Nurture your ministers, take care of the ones that follow, so that together you might continue to
build the world of your aspirations.
We with the stoles and the title will change. What stays the same is a commitment to shared
ministry, the minister and the congregant, the trained and the learning. I know that uncertainty is
difficult. I might be leaving on July 31, and I might not. I imagine that there are a range of
feelings about this, and I encourage you to feel all of them as they arise. In the words of Ross
Gay, “What if joy is not only entangled with pain, or suffering, or sorrow, but it is also what
emerges from how we care for each other through these things.” The uncertainty, our constant
reality, requires that you all hold close, very close, the good here of which you can be sure. The
good is everywhere. Look up, look around, dear ones.

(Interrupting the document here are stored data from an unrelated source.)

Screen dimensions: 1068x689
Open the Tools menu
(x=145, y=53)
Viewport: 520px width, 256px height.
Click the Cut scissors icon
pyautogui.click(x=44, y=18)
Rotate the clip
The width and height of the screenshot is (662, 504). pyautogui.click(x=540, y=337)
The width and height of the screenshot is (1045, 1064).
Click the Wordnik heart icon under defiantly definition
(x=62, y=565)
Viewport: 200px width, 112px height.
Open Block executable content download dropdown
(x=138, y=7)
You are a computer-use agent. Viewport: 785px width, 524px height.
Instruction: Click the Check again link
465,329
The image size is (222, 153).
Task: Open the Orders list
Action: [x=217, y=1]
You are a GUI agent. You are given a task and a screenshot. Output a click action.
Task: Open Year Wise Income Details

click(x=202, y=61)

It is in all of you. Look and see.
May you always remember yourselves. You are a people for community, for diversity, for
boundaries, for respect, for care. You come to this Great Hall, this sanctuary, this well of
Unitarian Universalism, nourishing your spirits and preparing for the work of justice. You
support and maintain and grow this community to ensure for all a home to return to, where your
inner strength will be nurtured, where you will be held in love.
I know love can feel like weak sauce to many of you. I know that love is hard, always harder
than any of us want it to be. When love is understood it its most fulsome way—as the generative
thriving of the universe, with beginnings and endings that are natural and life-sustaining—we
truly understand the value of a supportive community. And we can feel that love rising in our
hearts and bodies, as a feeling of acceptance—where we accept ourselves and we accept each
other, where we respect our differences and maintain agreements about how we will be
together. Then we begin to approximate the holy land, the heaven of Beloved Community, not a
place to arrive but a place to continuously build, always open to more and new, always strong in
what has been life giving and life sustaining, as well as truthful and honest about what has not
been that. When we know better, we do better, to paraphrase the great ancestor Maya Angelou.
For whatever reason, you seek to live in religious community—not just any old community,
though all community is important. Religious community: to face together the bad that must
continually be confronted, to face the ugly that must be continually tended, and to embrace the
good that must be always cherished and celebrated. This is why we carry the bag of laundry or
groceries together. We need this religious community, a community that is aspirational, that
calls us to breathe in ways that evoke our best selves, that imagines a world beautiful which can
also be more just, more caring, more vital and life-giving, life-sustaining. In the everyday, in the
mundane, the material, the earthly, the earthy, the holy and the sacred rise up and sing out One
Love. “Everything that needs doing—getting the groceries or laundry home—would get done
just fine without this meager collaboration. But the only thing that needs doing, without it, would
not.” The mundane becomes, truly, a blessing.
Spirit of Life and Love, beyond us, and certainly among us, and most definitely in us, diverse,
vibrant, beautiful web of all existence, help us help each other to live authentically as the unique
gifts we are, in the space and for the time we have. Help us help each other to live as true
community—supporting each other in sorrow, celebrating with each other in joy, holding each
other in loving covenant, with compassionate boundaries and respect for the gift of our
differences. Help us help each other to live with curious hearts and spirits—gently inquisitive
about each other, heart-feltly interested in each other, truly thankful for our diversity of
expression and experience. May we know and always rejoice in the mundane, the everyday
community of caring that is our most valuable blessing, as life calls us on. May it ever be so.